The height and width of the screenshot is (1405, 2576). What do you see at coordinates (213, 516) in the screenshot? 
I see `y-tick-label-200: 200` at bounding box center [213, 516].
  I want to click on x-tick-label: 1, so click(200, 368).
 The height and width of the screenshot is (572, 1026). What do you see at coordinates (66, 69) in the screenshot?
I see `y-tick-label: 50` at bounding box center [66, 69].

———

### Try it
Convert the records above into a numbered list, omitting any blank lines.

### Response below
1. The height and width of the screenshot is (1405, 2576). What do you see at coordinates (213, 516) in the screenshot? 
2. I see `y-tick-label-200: 200` at bounding box center [213, 516].
3.   I want to click on x-tick-label: 1, so click(200, 368).
4.  The height and width of the screenshot is (572, 1026). What do you see at coordinates (66, 69) in the screenshot?
5. I see `y-tick-label: 50` at bounding box center [66, 69].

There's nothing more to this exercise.